3 Retirement Secrets to Beat the Man

 

Written By : Scott Inman

Financial Advisor

 

It’s hard to admit now that I’m an adult, but when I was a kid, I used to watch professional wrestling. I didn’t know it was as much of a scripted drama as “The Love Boat” was. I would be on the edge of my seat, cheering for the “good guys” like Junk Yard Dog, and “Hacksaw” Jim Dugan. But, I hated the “bad guys,” and there was no one I enjoyed hating more than “Nature Boy” Ric Flair. Man, he was arrogant, always bloviating about how great he was. One of the things I always remember him saying over and over again was, “If you want to BE the man, you gotta BEAT the man.” How conceded was this guy? I mean, did he really think he was on the mountain top alone and no one could knock him off? But, it turns out, there’s a lot of truth in that statement, even when it comes to planning for retirement.

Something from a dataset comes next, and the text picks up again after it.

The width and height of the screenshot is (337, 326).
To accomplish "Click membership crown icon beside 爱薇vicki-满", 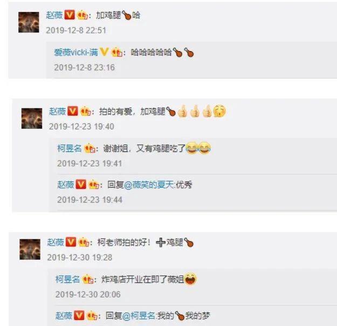I will pyautogui.click(x=116, y=52).
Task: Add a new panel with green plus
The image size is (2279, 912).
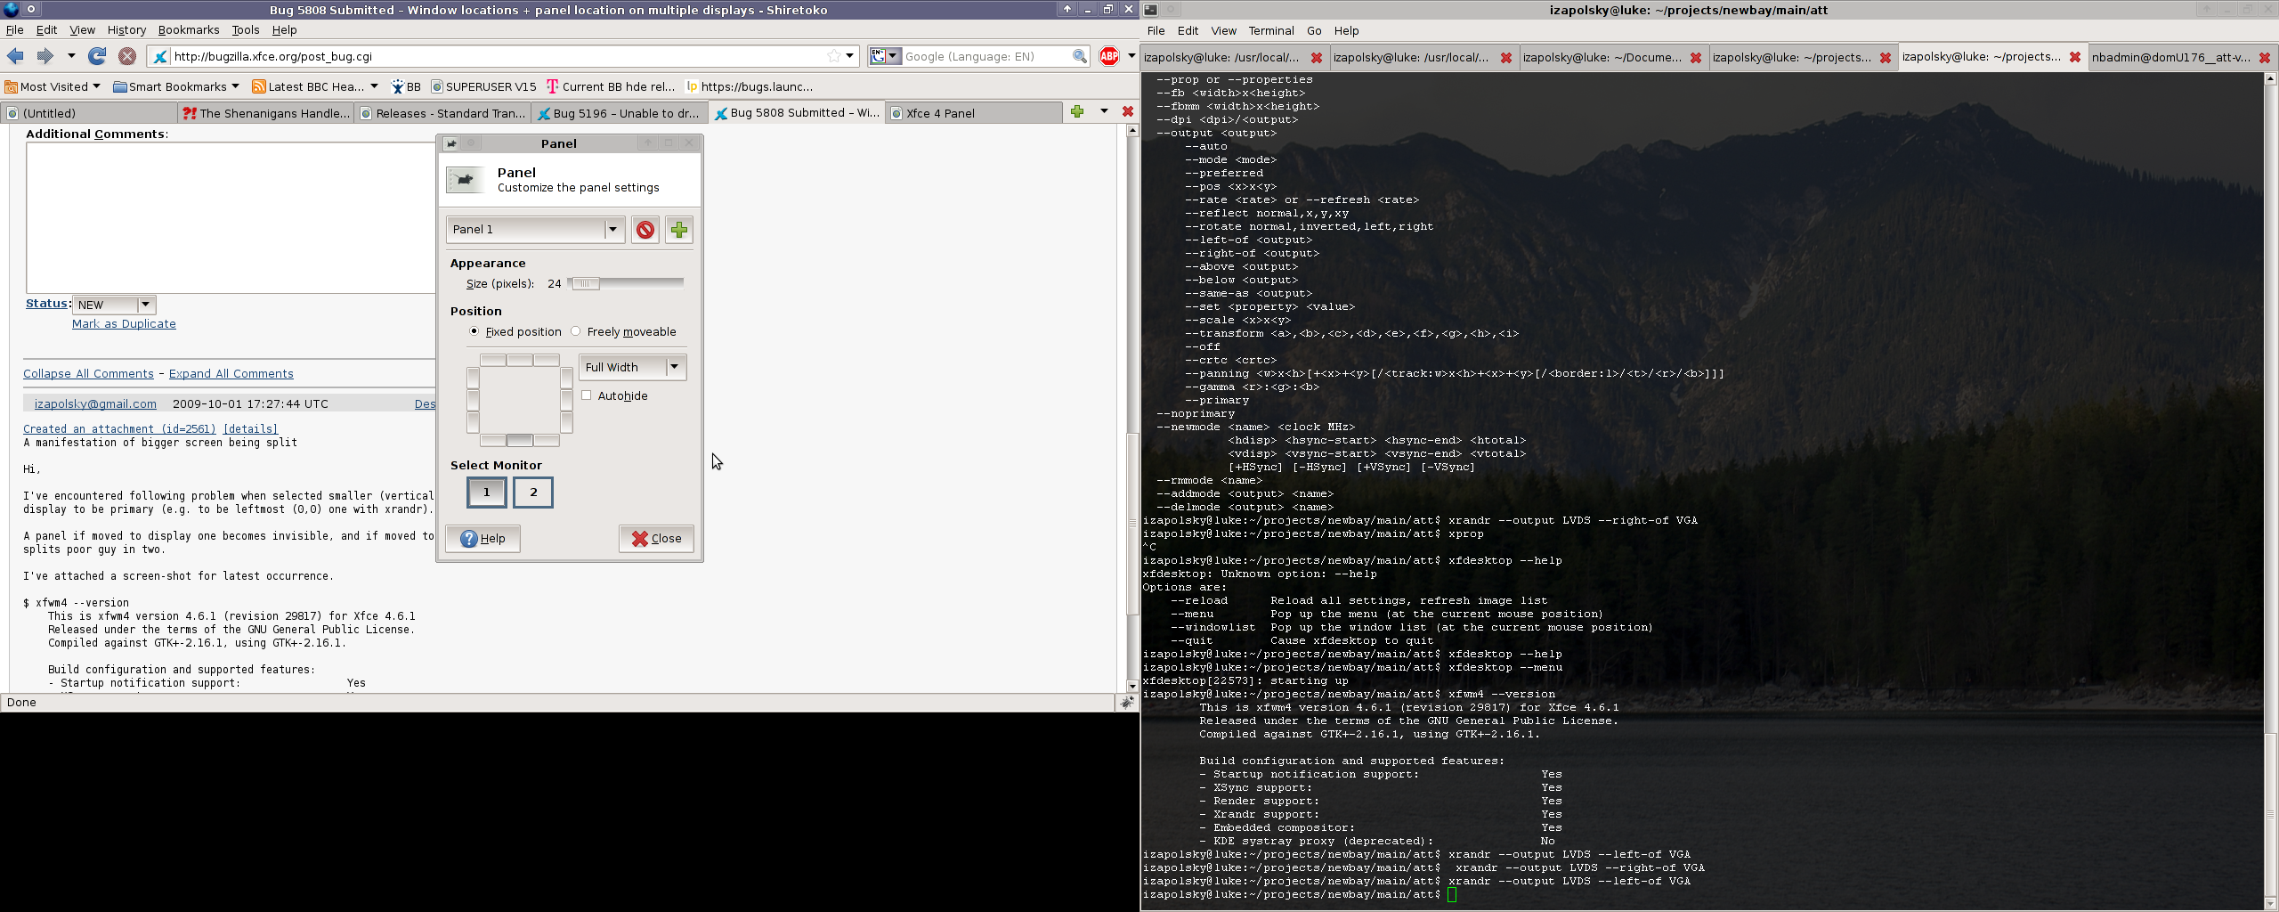Action: coord(679,230)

In the financial world, the “Man” is the system. It’s the rules that govern when, where, and how much we can save for our retirement, and we all have to play under those rules. I am, by no means, suggesting that we should break those rules. But, I am suggesting that there are advantages we can gain by digging a little deeper into the flexibility we may have while operating under them. Here are 3 examples:

 

RETIREMENT SECRET #1 : “Back-door” Roth IRA

The Roth IRA is one of the most under-utilized accounts out there. It differs from a traditional IRA, in that it is funded with after-tax dollars, allowed to grow tax-free, and, provided that certain requirements are met, supply the owner with tax-free withdrawals. But, most people have the bulk of their retirement savings in other accounts. I’ve rarely seen a Roth IRA with a six-figure balance.

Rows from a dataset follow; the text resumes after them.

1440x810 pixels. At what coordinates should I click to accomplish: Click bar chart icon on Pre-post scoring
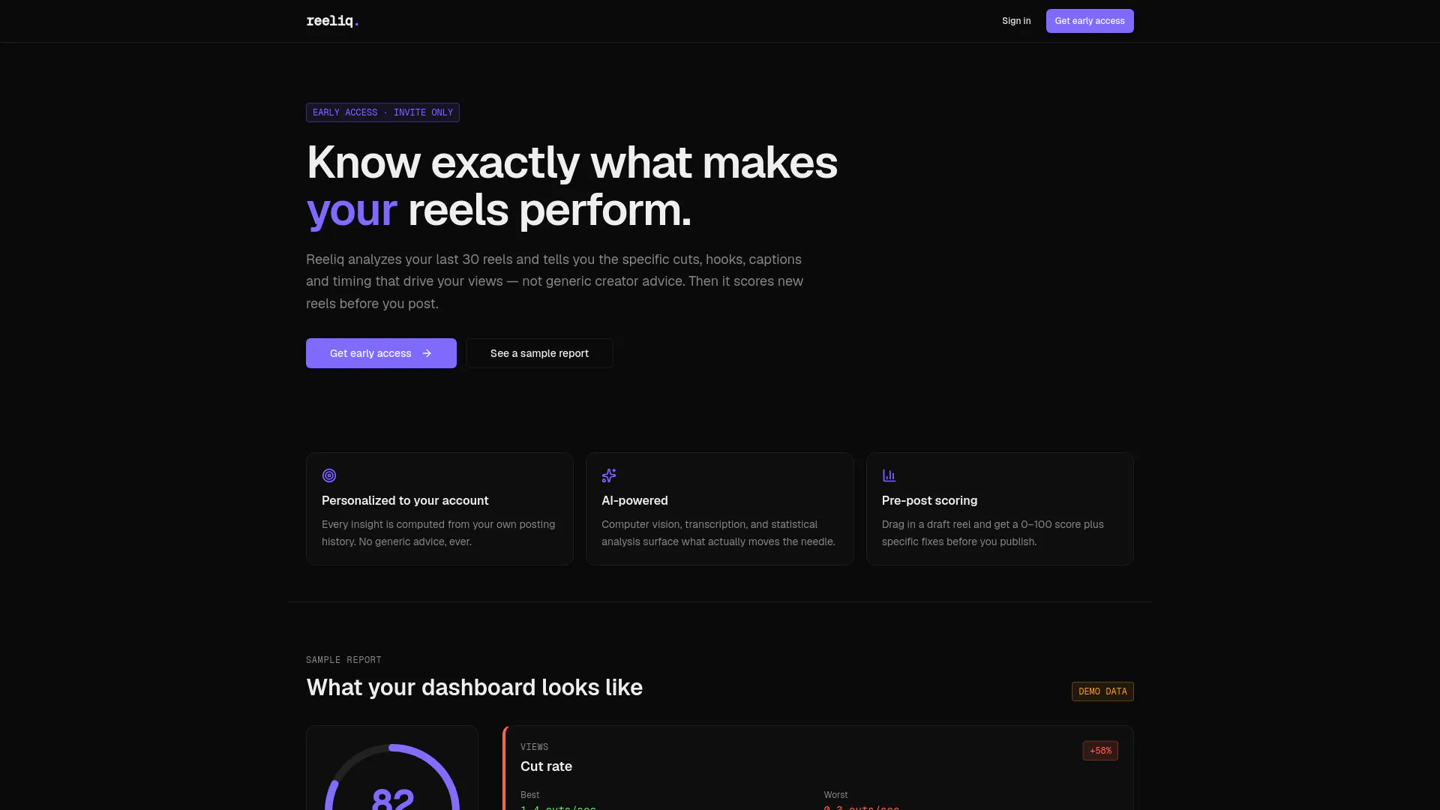[890, 476]
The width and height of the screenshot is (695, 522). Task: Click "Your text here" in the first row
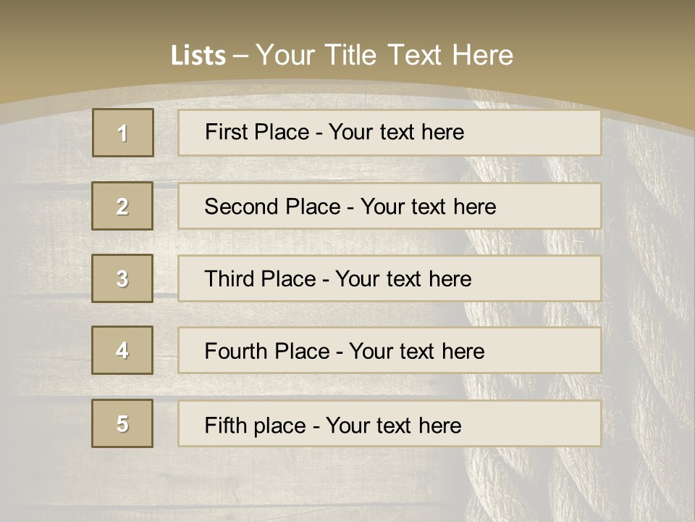point(397,132)
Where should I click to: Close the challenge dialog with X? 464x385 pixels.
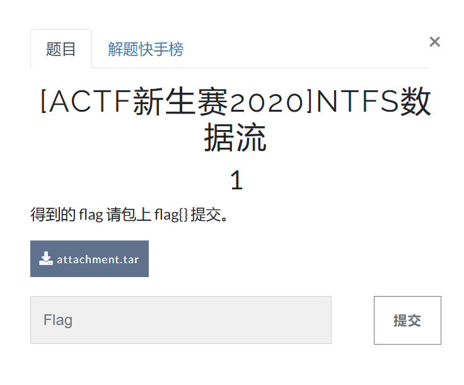point(435,42)
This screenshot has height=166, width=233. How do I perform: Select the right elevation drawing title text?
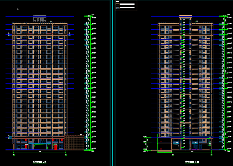[x=192, y=162]
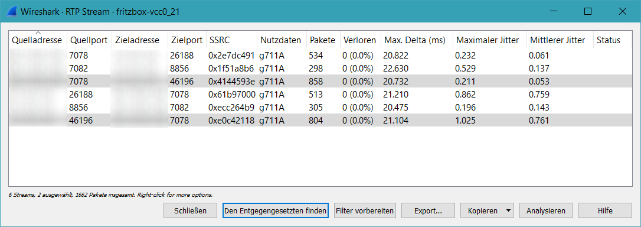Open the Kopieren dropdown arrow

508,211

One reason may be that Roth IRA’s do have income restrictions that limit contributions. In 2018, if you earn more than $199,000 as a married couple filing jointly, or $135,000 as single filer, you cannot contribute to a Roth IRA. At least, not directly. You can, however, contribute to a traditional IRA during the year, up to $5,500 if you’re under 50, and $6,500 if you’re over 50, then, convert those contributions to a Roth IRA. This is known as “back dooring” into a Roth IRA. Any gains on those contributions would be taxable as ordinary income for the year in which the conversion was made. But, if you make the conversion immediately after the contribution, there may be no gains.

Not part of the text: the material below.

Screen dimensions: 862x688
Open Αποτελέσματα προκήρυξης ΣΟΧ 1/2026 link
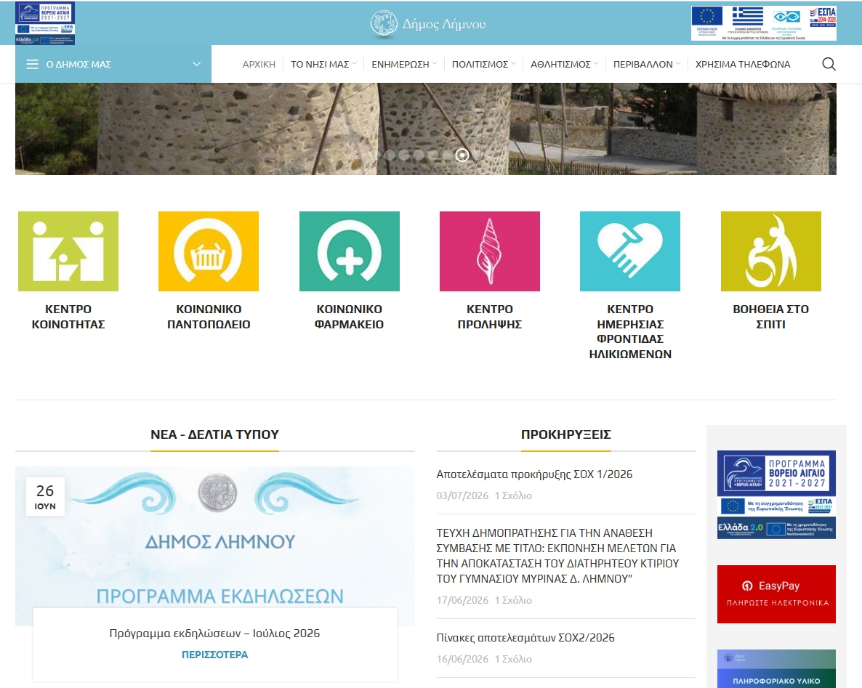point(534,474)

There are complex formulas that may apply if you have other traditional IRA money, and you should consult a financial advisor to determine if it’s right for you. But, in its simplest sense, if you make too much to contribute directly to a Roth IRA, this is a possible way to get funds into a Roth IRA that will provide you tax-free withdrawals in retirement.

 

RETIREMENT SECRET #2 :  Tax Diversifying Your Retirement Income

I routinely meet with people for the first time who do not realize that most, if not all, of their sources of income in retirement will be taxed. If you have a pension, it will likely be taxed as ordinary income. If you make withdrawals from a 401k, traditional IRA, or other qualified retirement account, it will be taxed as ordinary income, if the funds were contributed before taxes were withheld. Even Social Security benefits will be partially taxed, if your annual adjusted gross income exceeds $25,000 as an individual filer, or $32,000 for married couples filing jointly.

Retirement is essentially an income problem. Having a source of income that is tax-free can make a huge difference in your retirement income plan, and in how long your assets could last. For example, if you need $5,000 a month in net income in retirement, you would need around $6,300 per month, if all of the income sources were taxed, based on an effective tax rate of 20%. Depending on when you retire, tax rates could go up, meaning the money you’ve yet to pay taxes on could be taxed at a higher rate.

Having tax-free income can also provide flexibility. Let’s say your income plan keeps you under a certain tax bracket, but you need to make a major purchase during the year and need to withdraw from your retirement accounts to pay for it. If those withdrawals are taxable, you might jump into a higher tax bracket. But, if you have a tax-free income source, that money can be withdrawn with no effect on your tax rate.

 

RETIREMENT SECRET #3 :  Invest Your Health Savings Account

Health Savings Accounts, created in 2003, allow workers to make pre-tax contributions and withdraw the money tax-free if the funds are used to pay for qualifying health care expenses. They are often used to satisfy big health insurance deductibles, while someone is still employed. This is evident in the results of a recent survey from the Employee Benefits Research Institute that discovered 55% of account holders said they typically spent the full balance of their account every year. In addition, 96% of these accounts were sitting in cash. Changing your time horizon and treating your HSA as a retirement account can provide value to your overall retirement income plan.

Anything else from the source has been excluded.